Увлечение Жана математикой не нравилось супругам Руссо.
— Ну, какая польза от математики, если она, кроме маленькой зарплаты учителя, больше ничего не в состоянии дать?— укоризненно вопрошали они.— Другое дело медицина, она дает зарплату врача да плюс неисчерпаемые гонорары от приемов больных у себя на дому. В конце концов Жан сдался и взялся за нелюбимое дело. Чтобы математические книги не искушали его, он отнес их на сохранение одному из своих друзей. Он думал взять их обратно, когда выучит медицину и станет врачом.
— Математические книги,— говорил он тогда,— будут служить мне отдыхом и развлечением.
Но насильственные занятия медициной так наскучили ему, что он время от времени брал от своего друга по одной книге для «согрева души» и таким образом перенес к себе все свои книги.

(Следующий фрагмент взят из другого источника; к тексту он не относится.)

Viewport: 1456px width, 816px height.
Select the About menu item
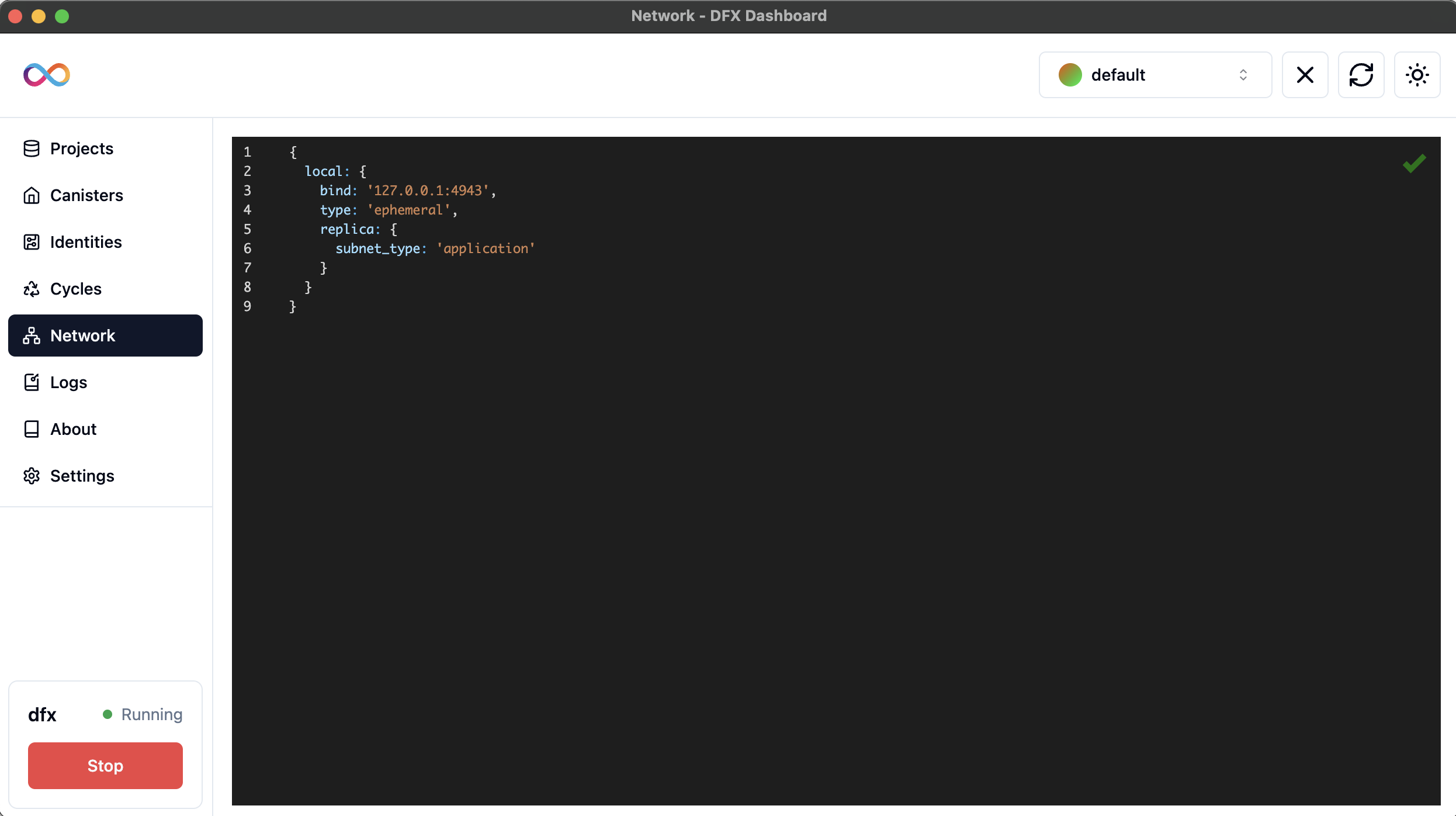(73, 428)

После этого для Даламбера стало совершенно ясно, что он не может бороться со своим призванием. С тех пор Даламбер забросил медицину и, по словам ученого Кондерсе, «предался математике и бедности». Однако, занимаясь математикой, он согревался внутренним огнем высокого творчества, забывал жизненные невзгоды и считал себя самым счастливым человеком во всем мире.

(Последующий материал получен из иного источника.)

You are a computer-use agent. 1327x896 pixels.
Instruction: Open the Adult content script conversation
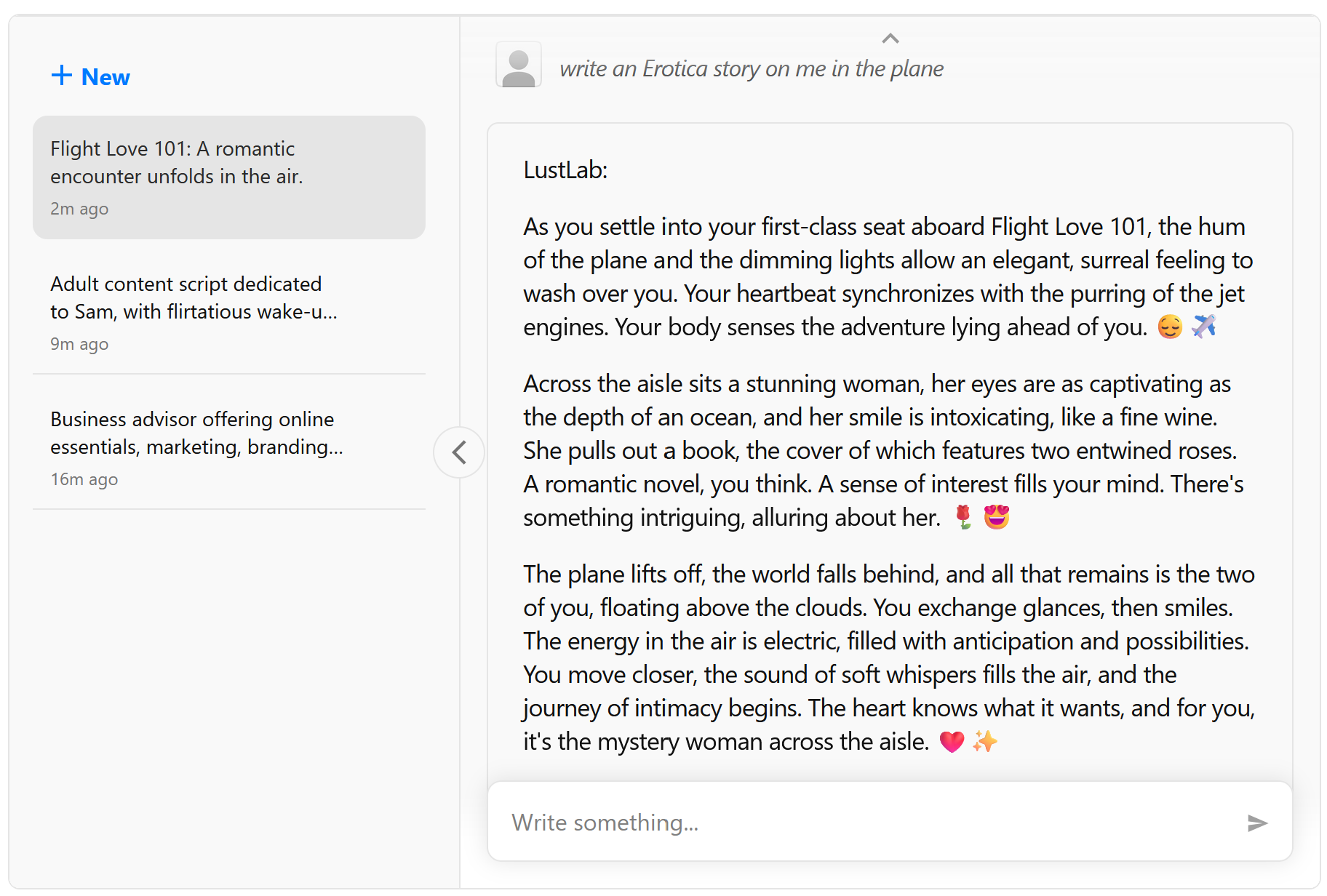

Как уже говорилось, опекунша любила Даламбера и желала ему в жизни только одного хорошего. Она и не подозревала, что ее Жан находится на пороге всемирной славы. Она видела только одно, что он много работает и очень мало получает выгоды от этой работы. Однажды она спросила Жана:
— Вы, верно, всегда останетесь философом?
— А что такое философ? — заинтересовавшись, спросил Жан.

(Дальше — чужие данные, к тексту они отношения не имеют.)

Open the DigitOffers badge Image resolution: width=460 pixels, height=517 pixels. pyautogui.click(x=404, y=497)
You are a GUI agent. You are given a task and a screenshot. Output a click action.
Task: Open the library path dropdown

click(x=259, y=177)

— Сумасшедший, который мучит себя всю жизнь для того, чтобы о нем говорили после смерти,— сокрушенно ответила она.
Жан Лерон Даламбер является великим энциклопедистом XVIII века. Он вместе с Д. Дидро составил 20 томов «Энциклопедии наук, искусств и ремесел». В этой энциклопедии он написал отделы, относящиеся к физике и математике. Ему же принадлежит вводная статья под названием «Очерк происхождения и развития науки», в которой дается большой фактический материал и оригинальная классификация всех наук.
Он ввел замечательный «принцип Даламбера», излагаемый во всех современных вузовских руководствах по теоретической механике. Даламбер является одним из основоположников так называемой «математической физики», где он составил и решил дифференциальное уравнение поперечного колебания струны. Он много сделал в создании такой науки, как «теория функций комплексного переменного». Здесь ему, в частности, принадлежит основное соотношение, связывающее действительную и мнимую части аналитической функции, известное под названием формулы Даламбера — Эйлера (иногда неправильно называют формулой Коши — Римана).
Даламберу принадлежат ряд философских работ и весьма оригинальные труды по вопросам музыкальной теории и музыкальной эстетики.